#### ARTICLE
# KINGSFORD CHARCOAL ON SALE AT HOME DEPOT



## hawk wild bbq co (May 27, 2011)

I just got back from Home Depot.  Purchased 400 lbs. of Kingsford charcoal , they have it 2-20lbs bags for only 7.97 no limit.  The add says 9.97 but when you get in there it is only 7.97.  Couldnt help myself stocked up.  lol


----------



## JIMMYJAM (May 28, 2011)

Hittin the depot tomarrow sweet


----------



## cookking (May 28, 2011)

I'm going to have to go and check that out here too. Thanks for the heads up!


----------



## Griff (May 28, 2011)

I bought 240 lbs at that price yesterday. It was weird like Hawk said, the ad said $9.97 but the in-store price was $7.97.


----------



## bbquzz (May 28, 2011)

Griff said:
			
		

> I bought 240 lbs at that price yesterday. It was weird like Hawk said, the ad said $9.97 but the in-store price was $7.97.



A good kind of dyslexia


----------



## bigwheel (May 28, 2011)

Anybody get around to trying out the new Hickory flavor yet?


----------



## hawk wild bbq co (May 28, 2011)

I havent tried it no.  I usually use hickory splits or embers from the smoker in my grill


----------



## Tannehill Kid (May 28, 2011)

Made my yearly trip to HD to stock up charcoal and got 400#s also.  I had one double bag left over from last year and they were 21.6# bags.  They have it on sale at this time every year and I stock up.  Notice Sams was $16 plus for two 23# bags.


----------



## Griff (May 29, 2011)

Yep, I always buy a year's supply on Memorial Day weekend.


----------



## bigwheel (May 29, 2011)

#### DIRECTION 1
Write out the stretch of the charcoal thread from "Made my yearly" through "Memorial Day weekend.".
#### DIRECTION 2
Using the charcoal thread, decide whether each statement holds, answering yes or no and quoting the deciding words: (a) the first poster bought 400 pounds of Kingsford charcoal; (b) Griff paid the advertised price of $9.97; (c) the first poster has tried the new Hickory flavor.
The data that comes next is separate from the charcoal thread.

#### ENTRIES PROVIDED
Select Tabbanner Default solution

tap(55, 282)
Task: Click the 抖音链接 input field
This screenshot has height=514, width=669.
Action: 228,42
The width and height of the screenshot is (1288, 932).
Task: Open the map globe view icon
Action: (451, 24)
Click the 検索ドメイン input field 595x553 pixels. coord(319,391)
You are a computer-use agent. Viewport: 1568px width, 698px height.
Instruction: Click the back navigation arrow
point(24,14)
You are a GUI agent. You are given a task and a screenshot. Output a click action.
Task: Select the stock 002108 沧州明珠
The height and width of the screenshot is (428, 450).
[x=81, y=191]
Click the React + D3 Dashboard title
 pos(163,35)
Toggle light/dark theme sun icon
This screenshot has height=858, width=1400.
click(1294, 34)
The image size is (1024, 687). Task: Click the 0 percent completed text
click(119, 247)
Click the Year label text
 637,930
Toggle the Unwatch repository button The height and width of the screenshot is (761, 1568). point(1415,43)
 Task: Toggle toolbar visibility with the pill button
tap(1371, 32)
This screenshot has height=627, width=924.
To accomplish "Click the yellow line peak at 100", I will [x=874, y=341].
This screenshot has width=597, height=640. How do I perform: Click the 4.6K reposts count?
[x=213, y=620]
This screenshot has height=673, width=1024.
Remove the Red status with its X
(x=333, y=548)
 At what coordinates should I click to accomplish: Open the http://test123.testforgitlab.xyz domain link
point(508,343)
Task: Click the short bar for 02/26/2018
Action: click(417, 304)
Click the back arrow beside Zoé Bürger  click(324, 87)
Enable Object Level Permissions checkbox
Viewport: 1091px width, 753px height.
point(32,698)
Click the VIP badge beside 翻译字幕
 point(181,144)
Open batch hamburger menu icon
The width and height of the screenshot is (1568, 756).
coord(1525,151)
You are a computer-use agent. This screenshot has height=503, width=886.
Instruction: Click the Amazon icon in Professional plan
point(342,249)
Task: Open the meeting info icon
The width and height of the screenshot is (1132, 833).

#### EXPECTED ANSWER 1
Made my yearly trip to HD to stock up charcoal and got 400#s also.  I had one double bag left over from last year and they were 21.6# bags.  They have it on sale at this time every year and I stock up.  Notice Sams was $16 plus for two 23# bags.


----------



## Griff (May 29, 2011)

Yep, I always buy a year's supply on Memorial Day weekend.

#### EXPECTED ANSWER 2
(a) Yes: "Purchased 400 lbs. of Kingsford charcoal"
(b) No: "the ad said $9.97 but the in-store price was $7.97."
(c) No: "I havent tried it no."